Stated goal: Retype the lines from the one containing "Viewport: 1512px width, 810px height." through the end of the lines, leaving out the pictures.

Word and element locating lines:
☆ ☆ ☆ ☆ ☆ ☆ ☆

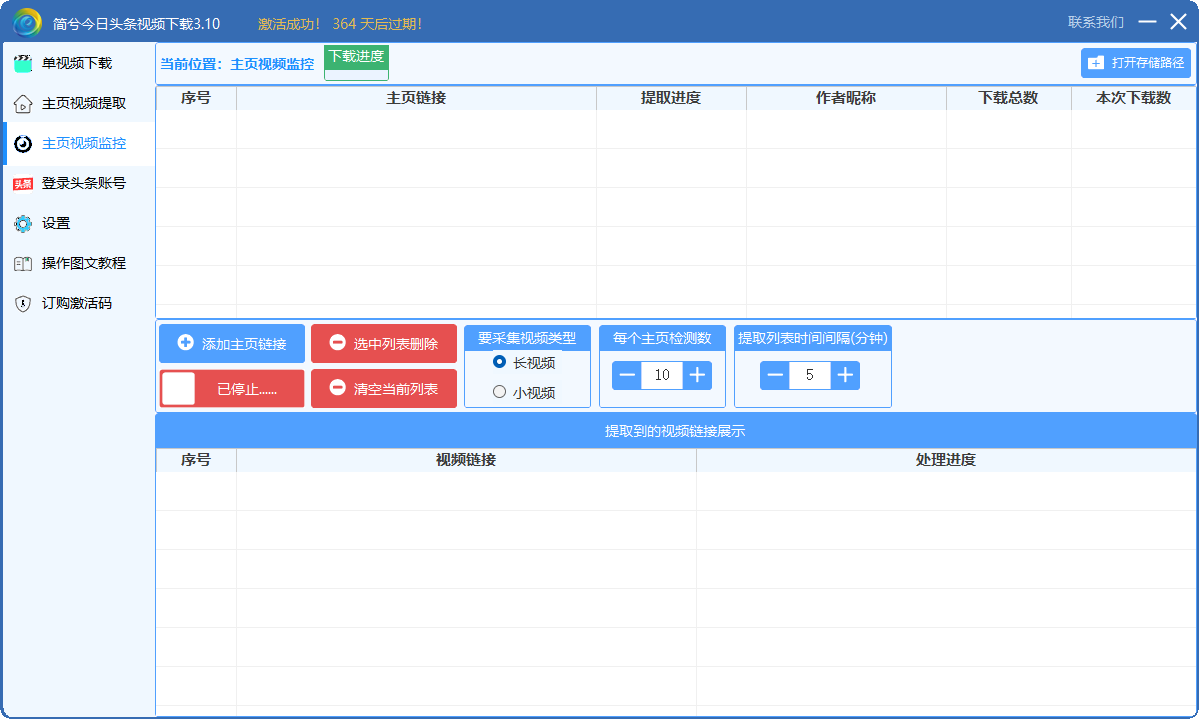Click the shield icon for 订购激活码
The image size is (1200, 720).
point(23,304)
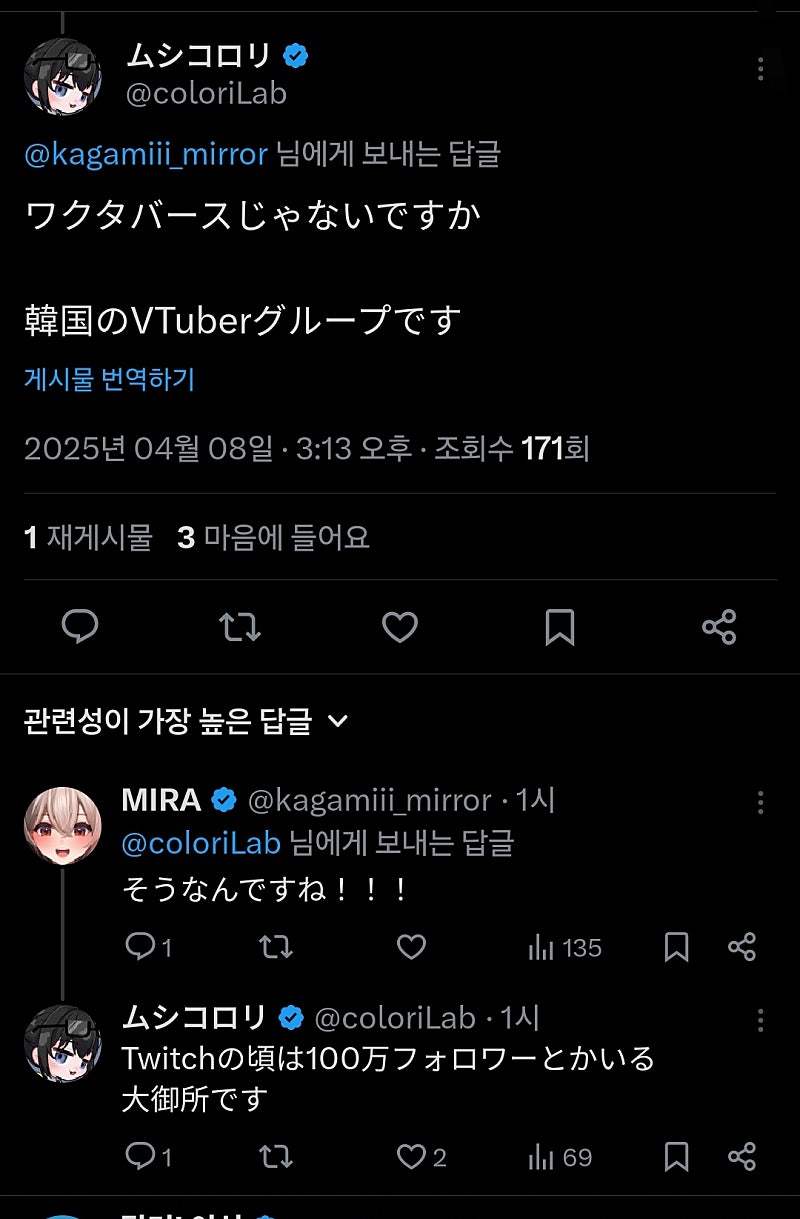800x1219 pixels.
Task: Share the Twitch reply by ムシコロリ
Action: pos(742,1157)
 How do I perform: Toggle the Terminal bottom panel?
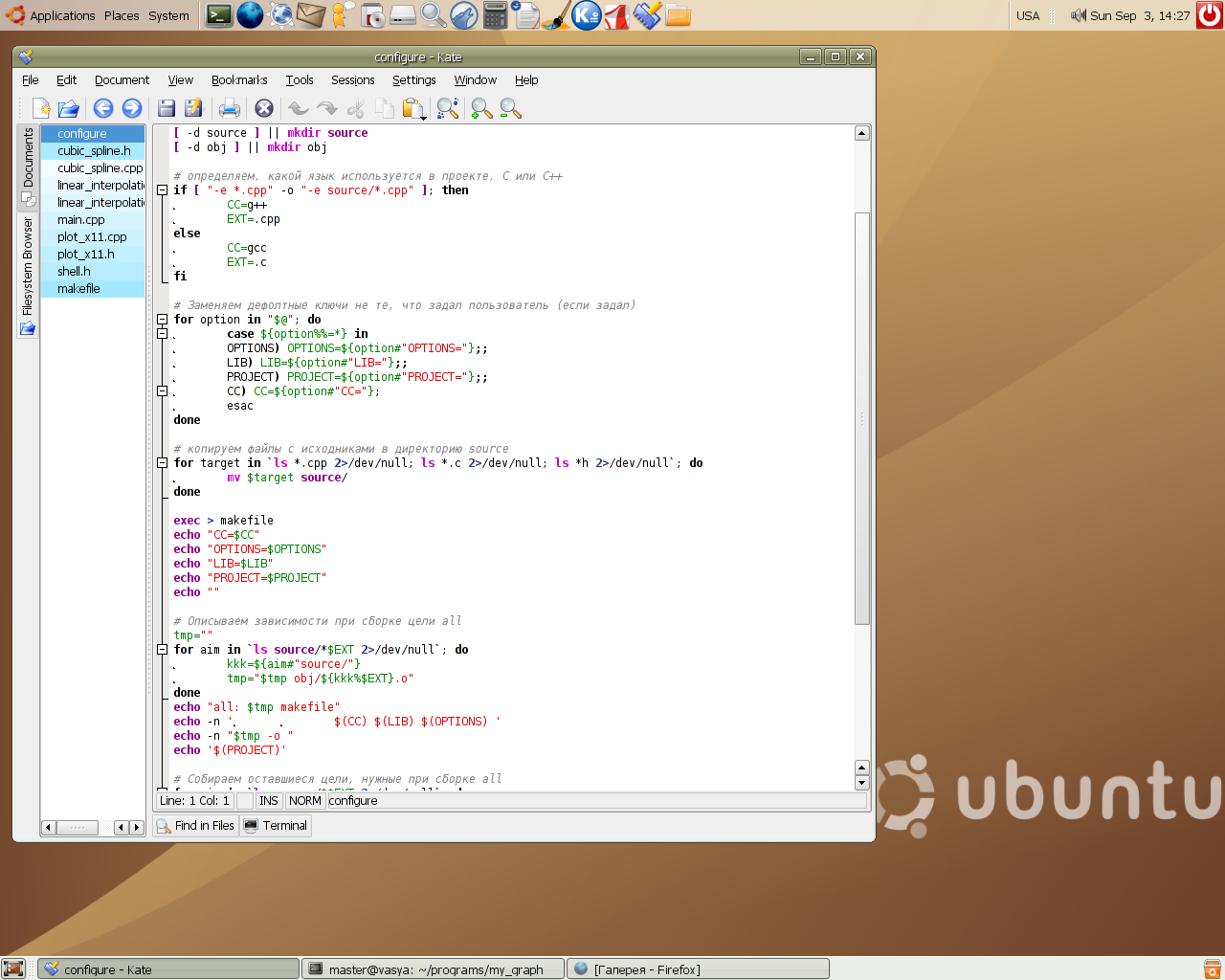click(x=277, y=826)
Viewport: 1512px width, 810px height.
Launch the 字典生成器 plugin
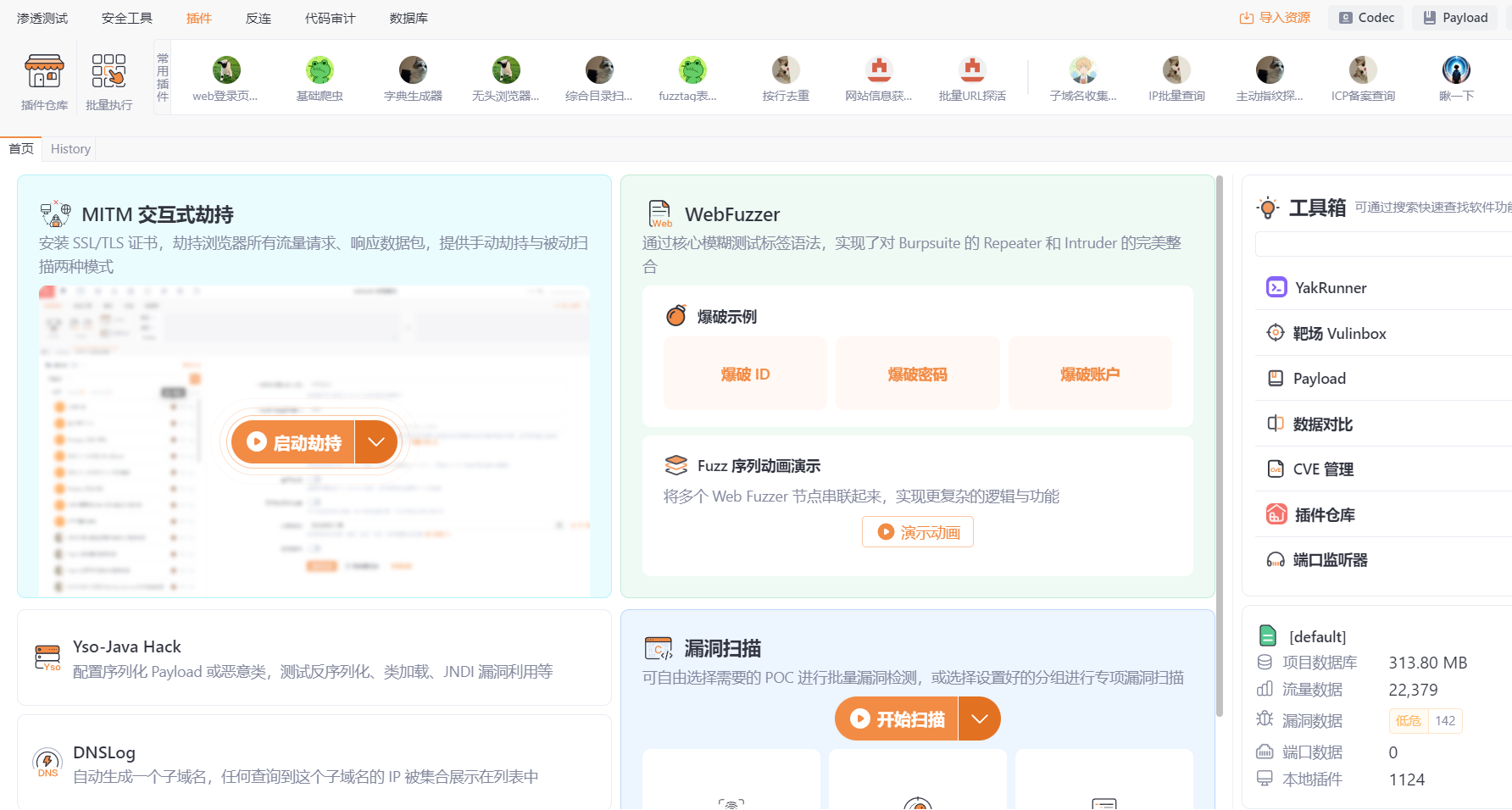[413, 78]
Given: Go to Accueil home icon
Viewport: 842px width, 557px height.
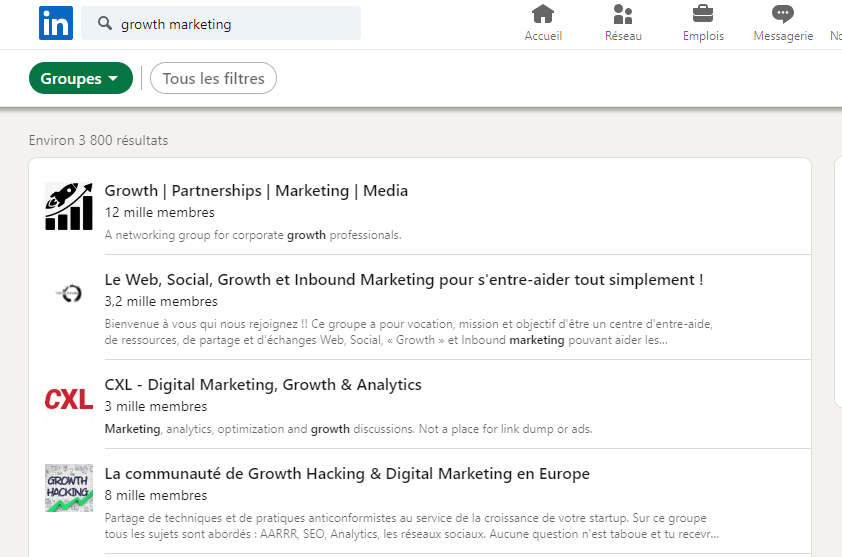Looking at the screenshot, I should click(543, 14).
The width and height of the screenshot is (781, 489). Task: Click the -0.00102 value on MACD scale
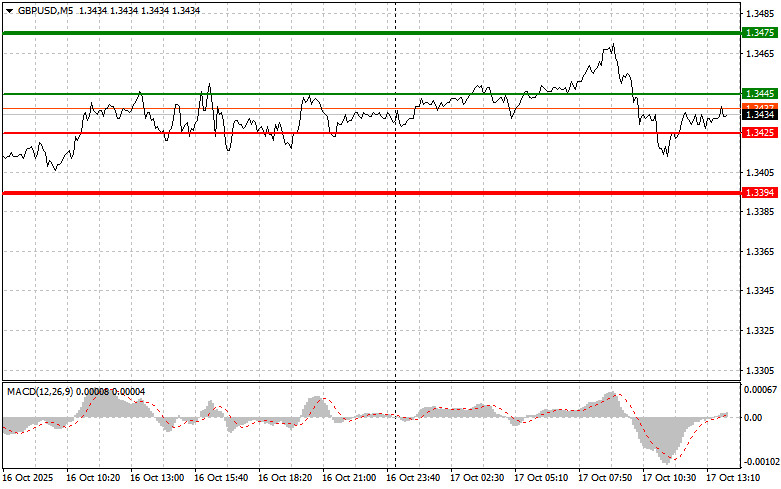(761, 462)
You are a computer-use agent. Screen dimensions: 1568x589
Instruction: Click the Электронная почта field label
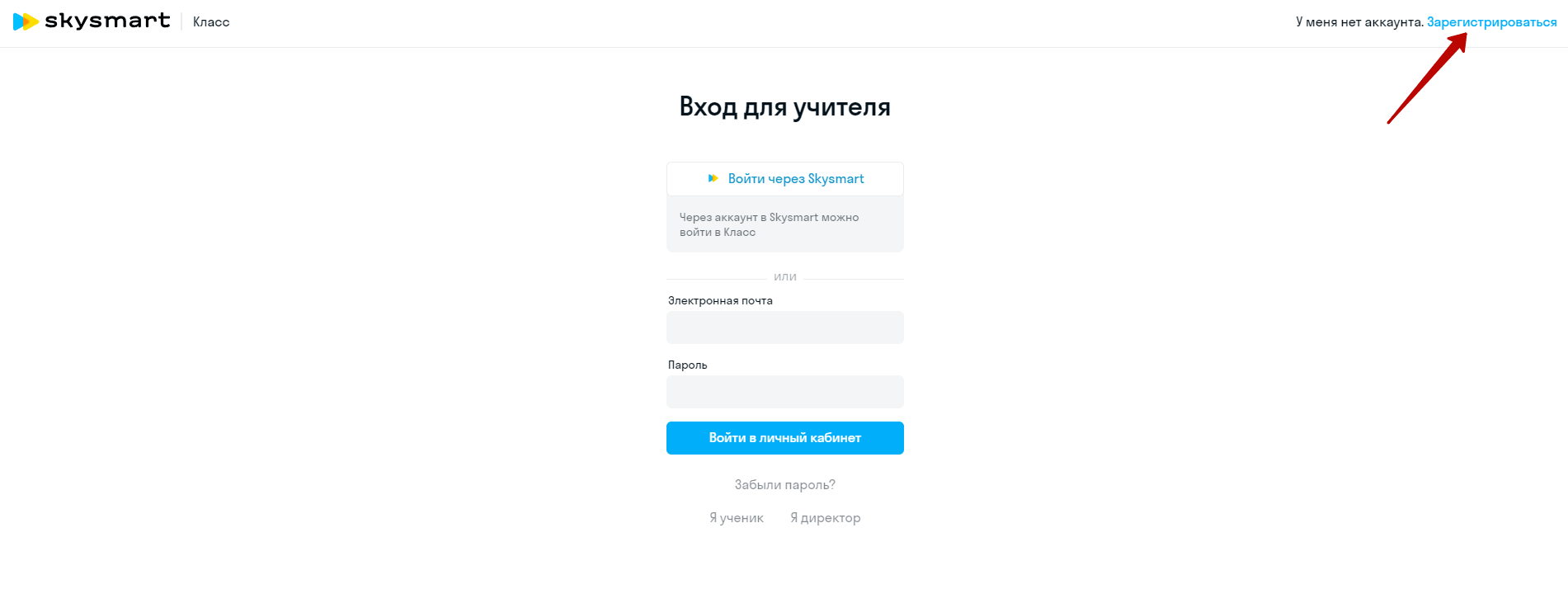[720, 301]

☆ ☆ ☆ ☆ ☆ ☆ ☆

Correct output:
Viewport: 1512px width, 810px height.
Launch the 字典生成器 plugin
[413, 78]
Given: Go to Accueil home icon
Viewport: 842px width, 557px height.
Looking at the screenshot, I should click(543, 14).
The width and height of the screenshot is (781, 489). Task: Click the -0.00102 value on MACD scale
(761, 462)
You are a computer-use agent. Screen dimensions: 1568x589
Instruction: Click the Электронная почта field label
[720, 301]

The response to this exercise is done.